* About this task *
In how many lines of the listing does the string "price" appear? Give only the number.

* Supplied data *
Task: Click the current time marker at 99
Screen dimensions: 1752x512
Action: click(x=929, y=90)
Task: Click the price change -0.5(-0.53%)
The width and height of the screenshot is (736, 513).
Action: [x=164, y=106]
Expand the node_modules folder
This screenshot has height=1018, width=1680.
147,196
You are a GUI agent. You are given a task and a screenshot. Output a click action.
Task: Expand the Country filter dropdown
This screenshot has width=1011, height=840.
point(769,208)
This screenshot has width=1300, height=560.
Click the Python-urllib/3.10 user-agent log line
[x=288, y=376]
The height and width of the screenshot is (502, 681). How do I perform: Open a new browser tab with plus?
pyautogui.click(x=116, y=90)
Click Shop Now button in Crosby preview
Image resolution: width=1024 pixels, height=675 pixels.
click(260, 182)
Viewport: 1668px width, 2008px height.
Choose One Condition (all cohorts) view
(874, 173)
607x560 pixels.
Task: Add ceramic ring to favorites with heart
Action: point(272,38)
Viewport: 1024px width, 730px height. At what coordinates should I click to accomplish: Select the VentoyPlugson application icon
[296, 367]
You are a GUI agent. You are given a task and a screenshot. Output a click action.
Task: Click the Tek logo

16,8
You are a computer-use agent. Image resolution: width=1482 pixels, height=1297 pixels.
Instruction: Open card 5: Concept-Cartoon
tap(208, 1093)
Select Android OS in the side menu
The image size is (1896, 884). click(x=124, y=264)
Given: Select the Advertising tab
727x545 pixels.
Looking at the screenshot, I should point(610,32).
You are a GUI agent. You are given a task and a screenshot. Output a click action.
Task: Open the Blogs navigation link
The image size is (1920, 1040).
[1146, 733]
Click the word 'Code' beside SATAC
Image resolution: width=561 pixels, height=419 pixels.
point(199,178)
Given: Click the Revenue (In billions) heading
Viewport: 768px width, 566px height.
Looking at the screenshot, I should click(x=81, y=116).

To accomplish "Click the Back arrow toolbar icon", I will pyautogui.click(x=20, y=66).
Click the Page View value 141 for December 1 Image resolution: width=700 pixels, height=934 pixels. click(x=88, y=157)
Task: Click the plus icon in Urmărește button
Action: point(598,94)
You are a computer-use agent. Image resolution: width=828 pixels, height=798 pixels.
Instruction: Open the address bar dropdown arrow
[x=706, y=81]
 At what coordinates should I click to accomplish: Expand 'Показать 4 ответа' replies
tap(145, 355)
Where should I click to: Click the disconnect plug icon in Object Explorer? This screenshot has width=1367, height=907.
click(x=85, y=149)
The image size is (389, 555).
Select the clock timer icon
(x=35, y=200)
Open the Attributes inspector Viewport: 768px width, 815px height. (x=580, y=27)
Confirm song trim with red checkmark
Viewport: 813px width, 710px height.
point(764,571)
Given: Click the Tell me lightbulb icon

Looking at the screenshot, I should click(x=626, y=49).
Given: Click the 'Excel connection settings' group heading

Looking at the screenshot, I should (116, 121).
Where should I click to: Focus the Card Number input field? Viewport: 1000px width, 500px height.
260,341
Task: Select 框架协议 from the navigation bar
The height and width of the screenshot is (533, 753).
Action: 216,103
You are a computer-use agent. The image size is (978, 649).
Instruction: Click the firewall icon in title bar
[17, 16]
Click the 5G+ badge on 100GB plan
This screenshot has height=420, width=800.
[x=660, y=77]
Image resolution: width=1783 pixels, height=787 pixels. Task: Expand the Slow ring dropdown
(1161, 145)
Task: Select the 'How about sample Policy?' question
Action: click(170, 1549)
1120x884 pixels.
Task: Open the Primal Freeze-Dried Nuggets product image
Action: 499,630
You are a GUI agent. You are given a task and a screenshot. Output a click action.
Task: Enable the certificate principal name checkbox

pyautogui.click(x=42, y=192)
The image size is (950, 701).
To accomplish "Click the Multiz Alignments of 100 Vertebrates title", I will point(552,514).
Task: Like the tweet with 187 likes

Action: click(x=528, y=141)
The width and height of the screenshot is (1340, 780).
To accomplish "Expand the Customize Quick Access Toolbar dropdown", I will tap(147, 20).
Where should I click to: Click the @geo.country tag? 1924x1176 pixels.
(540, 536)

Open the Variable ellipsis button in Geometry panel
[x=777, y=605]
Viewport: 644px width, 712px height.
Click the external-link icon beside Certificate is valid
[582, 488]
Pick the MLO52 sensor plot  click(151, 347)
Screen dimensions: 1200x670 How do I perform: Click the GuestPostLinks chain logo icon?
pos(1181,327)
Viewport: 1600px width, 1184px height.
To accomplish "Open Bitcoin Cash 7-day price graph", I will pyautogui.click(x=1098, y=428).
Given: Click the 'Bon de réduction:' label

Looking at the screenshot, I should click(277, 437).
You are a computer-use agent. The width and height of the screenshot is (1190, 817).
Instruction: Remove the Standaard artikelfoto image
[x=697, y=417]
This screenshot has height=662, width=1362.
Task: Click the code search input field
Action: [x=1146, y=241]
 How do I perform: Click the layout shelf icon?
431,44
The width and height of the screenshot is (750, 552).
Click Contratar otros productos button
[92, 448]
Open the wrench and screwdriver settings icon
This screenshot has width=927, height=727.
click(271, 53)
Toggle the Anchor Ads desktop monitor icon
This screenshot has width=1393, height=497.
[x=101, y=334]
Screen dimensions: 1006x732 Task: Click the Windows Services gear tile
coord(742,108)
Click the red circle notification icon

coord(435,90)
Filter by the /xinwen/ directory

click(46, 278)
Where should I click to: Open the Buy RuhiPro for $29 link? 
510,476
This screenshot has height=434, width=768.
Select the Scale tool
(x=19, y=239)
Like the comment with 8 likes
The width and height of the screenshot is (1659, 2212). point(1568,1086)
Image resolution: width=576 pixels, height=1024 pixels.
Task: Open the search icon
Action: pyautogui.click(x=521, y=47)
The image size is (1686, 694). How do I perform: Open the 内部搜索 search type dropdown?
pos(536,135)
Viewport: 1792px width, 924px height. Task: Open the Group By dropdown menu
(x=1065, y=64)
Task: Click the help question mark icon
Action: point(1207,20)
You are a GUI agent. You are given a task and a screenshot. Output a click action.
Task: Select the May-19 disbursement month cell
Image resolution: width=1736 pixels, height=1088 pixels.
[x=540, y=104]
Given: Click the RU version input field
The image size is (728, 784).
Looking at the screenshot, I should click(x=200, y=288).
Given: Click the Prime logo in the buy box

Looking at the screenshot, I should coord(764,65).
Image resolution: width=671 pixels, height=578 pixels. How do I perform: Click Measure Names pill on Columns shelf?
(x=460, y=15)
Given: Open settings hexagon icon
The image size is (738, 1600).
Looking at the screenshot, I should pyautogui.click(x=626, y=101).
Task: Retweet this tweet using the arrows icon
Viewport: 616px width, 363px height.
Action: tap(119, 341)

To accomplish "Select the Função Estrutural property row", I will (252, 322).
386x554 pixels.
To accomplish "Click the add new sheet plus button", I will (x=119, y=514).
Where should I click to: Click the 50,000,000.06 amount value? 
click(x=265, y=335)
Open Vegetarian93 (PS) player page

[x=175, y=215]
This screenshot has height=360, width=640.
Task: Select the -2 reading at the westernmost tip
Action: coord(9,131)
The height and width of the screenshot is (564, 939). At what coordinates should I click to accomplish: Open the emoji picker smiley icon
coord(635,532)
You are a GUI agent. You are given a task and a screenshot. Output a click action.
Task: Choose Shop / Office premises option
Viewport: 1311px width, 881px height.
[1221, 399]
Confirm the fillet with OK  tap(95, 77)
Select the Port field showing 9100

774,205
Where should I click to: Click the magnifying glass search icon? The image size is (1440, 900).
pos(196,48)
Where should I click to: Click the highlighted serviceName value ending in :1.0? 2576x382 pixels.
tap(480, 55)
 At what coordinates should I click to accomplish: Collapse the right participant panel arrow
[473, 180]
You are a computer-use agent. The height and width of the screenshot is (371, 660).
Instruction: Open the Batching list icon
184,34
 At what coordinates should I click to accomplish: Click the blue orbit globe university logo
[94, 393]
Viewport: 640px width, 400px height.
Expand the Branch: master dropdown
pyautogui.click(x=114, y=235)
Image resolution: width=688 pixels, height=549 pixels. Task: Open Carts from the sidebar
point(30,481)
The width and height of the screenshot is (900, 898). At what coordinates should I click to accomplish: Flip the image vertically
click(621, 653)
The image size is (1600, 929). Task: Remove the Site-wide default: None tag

* Written answer *
2